**PROVIDED DATA:**
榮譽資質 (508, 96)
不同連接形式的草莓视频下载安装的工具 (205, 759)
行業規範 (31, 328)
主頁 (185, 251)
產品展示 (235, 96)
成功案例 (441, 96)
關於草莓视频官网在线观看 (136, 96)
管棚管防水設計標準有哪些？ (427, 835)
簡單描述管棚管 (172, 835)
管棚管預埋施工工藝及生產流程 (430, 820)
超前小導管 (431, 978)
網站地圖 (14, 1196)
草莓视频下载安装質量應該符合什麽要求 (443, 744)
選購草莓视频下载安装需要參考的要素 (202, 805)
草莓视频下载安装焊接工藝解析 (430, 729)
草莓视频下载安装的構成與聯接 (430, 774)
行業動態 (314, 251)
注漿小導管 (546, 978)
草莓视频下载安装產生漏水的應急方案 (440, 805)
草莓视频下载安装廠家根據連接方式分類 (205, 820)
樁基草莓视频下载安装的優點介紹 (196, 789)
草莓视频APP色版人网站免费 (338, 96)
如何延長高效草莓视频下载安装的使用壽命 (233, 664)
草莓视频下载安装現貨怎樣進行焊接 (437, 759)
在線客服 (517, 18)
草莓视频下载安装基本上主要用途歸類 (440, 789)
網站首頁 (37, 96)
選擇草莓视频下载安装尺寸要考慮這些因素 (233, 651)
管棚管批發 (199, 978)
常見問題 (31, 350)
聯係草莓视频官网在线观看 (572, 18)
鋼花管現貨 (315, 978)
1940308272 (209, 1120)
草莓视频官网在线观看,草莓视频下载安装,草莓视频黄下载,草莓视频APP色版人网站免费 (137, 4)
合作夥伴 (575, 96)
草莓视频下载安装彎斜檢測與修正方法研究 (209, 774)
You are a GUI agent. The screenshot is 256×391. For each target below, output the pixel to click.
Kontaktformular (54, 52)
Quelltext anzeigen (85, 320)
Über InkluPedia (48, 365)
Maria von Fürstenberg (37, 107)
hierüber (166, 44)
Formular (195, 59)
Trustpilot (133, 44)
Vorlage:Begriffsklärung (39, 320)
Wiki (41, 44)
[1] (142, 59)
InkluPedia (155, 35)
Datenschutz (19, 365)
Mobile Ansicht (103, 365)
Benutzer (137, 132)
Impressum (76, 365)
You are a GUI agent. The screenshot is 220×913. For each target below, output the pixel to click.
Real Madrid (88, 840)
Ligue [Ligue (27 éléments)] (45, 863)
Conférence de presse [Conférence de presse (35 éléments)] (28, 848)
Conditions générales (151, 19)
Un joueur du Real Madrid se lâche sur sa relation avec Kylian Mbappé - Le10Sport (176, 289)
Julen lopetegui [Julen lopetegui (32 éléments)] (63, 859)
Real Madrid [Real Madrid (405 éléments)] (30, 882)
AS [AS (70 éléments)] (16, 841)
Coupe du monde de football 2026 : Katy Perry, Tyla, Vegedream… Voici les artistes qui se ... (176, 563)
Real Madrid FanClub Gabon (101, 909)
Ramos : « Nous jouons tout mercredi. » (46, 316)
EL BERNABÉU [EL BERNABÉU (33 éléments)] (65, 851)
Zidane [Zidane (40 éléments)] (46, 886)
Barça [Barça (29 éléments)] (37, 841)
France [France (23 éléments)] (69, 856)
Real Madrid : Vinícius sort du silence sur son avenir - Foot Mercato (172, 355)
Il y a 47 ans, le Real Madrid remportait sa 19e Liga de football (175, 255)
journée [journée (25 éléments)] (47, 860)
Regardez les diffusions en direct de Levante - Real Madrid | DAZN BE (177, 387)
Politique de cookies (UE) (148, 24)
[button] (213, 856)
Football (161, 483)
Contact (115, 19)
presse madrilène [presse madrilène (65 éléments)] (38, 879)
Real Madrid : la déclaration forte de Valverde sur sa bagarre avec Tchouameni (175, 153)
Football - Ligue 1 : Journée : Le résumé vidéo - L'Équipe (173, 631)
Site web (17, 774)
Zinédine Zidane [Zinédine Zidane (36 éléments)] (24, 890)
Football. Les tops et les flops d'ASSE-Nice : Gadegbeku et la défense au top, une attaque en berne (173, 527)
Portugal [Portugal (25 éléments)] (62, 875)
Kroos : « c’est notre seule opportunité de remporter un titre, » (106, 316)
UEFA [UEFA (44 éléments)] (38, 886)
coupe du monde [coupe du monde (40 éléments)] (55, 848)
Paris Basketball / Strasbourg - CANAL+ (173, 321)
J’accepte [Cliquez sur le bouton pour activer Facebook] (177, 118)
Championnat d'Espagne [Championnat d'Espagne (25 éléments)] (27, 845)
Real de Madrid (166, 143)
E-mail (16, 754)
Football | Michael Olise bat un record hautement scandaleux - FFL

**WRITTEN EXERCISE:** Rewrite all the items above, replacing "Real Madrid" with "Atlético Madrid" wherever it occurs and changing nothing else.

**TASK ANSWER:**
榮譽資質 (508, 96)
不同連接形式的草莓视频下载安装的工具 (205, 759)
行業規範 (31, 328)
主頁 (185, 251)
產品展示 (235, 96)
成功案例 (441, 96)
關於草莓视频官网在线观看 (136, 96)
管棚管防水設計標準有哪些？ (427, 835)
簡單描述管棚管 (172, 835)
管棚管預埋施工工藝及生產流程 (430, 820)
超前小導管 (431, 978)
網站地圖 (14, 1196)
草莓视频下载安装質量應該符合什麽要求 (443, 744)
選購草莓视频下载安装需要參考的要素 (202, 805)
草莓视频下载安装焊接工藝解析 (430, 729)
草莓视频下载安装的構成與聯接 (430, 774)
行業動態 (314, 251)
注漿小導管 (546, 978)
草莓视频下载安装產生漏水的應急方案 (440, 805)
草莓视频下载安装廠家根據連接方式分類 (205, 820)
樁基草莓视频下载安装的優點介紹 (196, 789)
草莓视频APP色版人网站免费 (338, 96)
如何延長高效草莓视频下载安装的使用壽命 (233, 664)
草莓视频下载安装現貨怎樣進行焊接 (437, 759)
在線客服 (517, 18)
草莓视频下载安装基本上主要用途歸類 (440, 789)
網站首頁 (37, 96)
選擇草莓视频下载安装尺寸要考慮這些因素 (233, 651)
管棚管批發 (199, 978)
常見問題 (31, 350)
聯係草莓视频官网在线观看 (572, 18)
鋼花管現貨 (315, 978)
1940308272 (209, 1120)
草莓视频官网在线观看,草莓视频下载安装,草莓视频黄下载,草莓视频APP色版人网站免费 (137, 4)
合作夥伴 (575, 96)
草莓视频下载安装彎斜檢測與修正方法研究 (209, 774)
You are a GUI agent. The screenshot is 256×391. For each target below, output the pixel to click.
Kontaktformular (54, 52)
Quelltext anzeigen (85, 320)
Über InkluPedia (48, 365)
Maria von Fürstenberg (37, 107)
hierüber (166, 44)
Formular (195, 59)
Trustpilot (133, 44)
Vorlage:Begriffsklärung (39, 320)
Wiki (41, 44)
[1] (142, 59)
InkluPedia (155, 35)
Datenschutz (19, 365)
Mobile Ansicht (103, 365)
Benutzer (137, 132)
Impressum (76, 365)
You are a GUI agent. The screenshot is 220×913. For each target below, output the pixel to click.
Atlético Madrid (88, 840)
Ligue [Ligue (27 éléments)] (45, 863)
Conférence de presse [Conférence de presse (35 éléments)] (28, 848)
Conditions générales (151, 19)
Un joueur du Atlético Madrid se lâche sur sa relation avec Kylian Mbappé - Le10Sport (176, 289)
Julen lopetegui [Julen lopetegui (32 éléments)] (63, 859)
Atlético Madrid [Atlético Madrid (405 éléments)] (30, 882)
AS [AS (70 éléments)] (16, 841)
Coupe du monde de football 2026 : Katy Perry, Tyla, Vegedream… Voici les artistes qui se ... (176, 563)
Atlético Madrid FanClub Gabon (101, 909)
Ramos : « Nous jouons tout mercredi. » (46, 316)
EL BERNABÉU [EL BERNABÉU (33 éléments)] (65, 851)
Zidane [Zidane (40 éléments)] (46, 886)
Barça [Barça (29 éléments)] (37, 841)
France [France (23 éléments)] (69, 856)
Atlético Madrid : Vinícius sort du silence sur son avenir - Foot Mercato (172, 355)
Il y a 47 ans, le Atlético Madrid remportait sa 19e Liga de football (175, 255)
journée [journée (25 éléments)] (47, 860)
Regardez les diffusions en direct de Levante - Atlético Madrid | DAZN BE (177, 387)
Politique de cookies (UE) (148, 24)
[button] (213, 856)
Football (161, 483)
Contact (115, 19)
presse madrilène [presse madrilène (65 éléments)] (38, 879)
Atlético Madrid : la déclaration forte de Valverde sur sa bagarre avec Tchouameni (175, 153)
Football - Ligue 1 : Journée : Le résumé vidéo - L'Équipe (173, 631)
Site web (17, 774)
Zinédine Zidane [Zinédine Zidane (36 éléments)] (24, 890)
Football. Les tops et les flops d'ASSE-Nice : Gadegbeku et la défense au top, une attaque en berne (173, 527)
Portugal [Portugal (25 éléments)] (62, 875)
Kroos : « c’est notre seule opportunité de remporter un titre, » (106, 316)
UEFA [UEFA (44 éléments)] (38, 886)
coupe du monde [coupe du monde (40 éléments)] (55, 848)
Paris Basketball / Strasbourg - CANAL+ (173, 321)
J’accepte [Cliquez sur le bouton pour activer Facebook] (177, 118)
Championnat d'Espagne [Championnat d'Espagne (25 éléments)] (27, 845)
Real de Madrid (166, 143)
E-mail (16, 754)
Football | Michael Olise bat un record hautement scandaleux - FFL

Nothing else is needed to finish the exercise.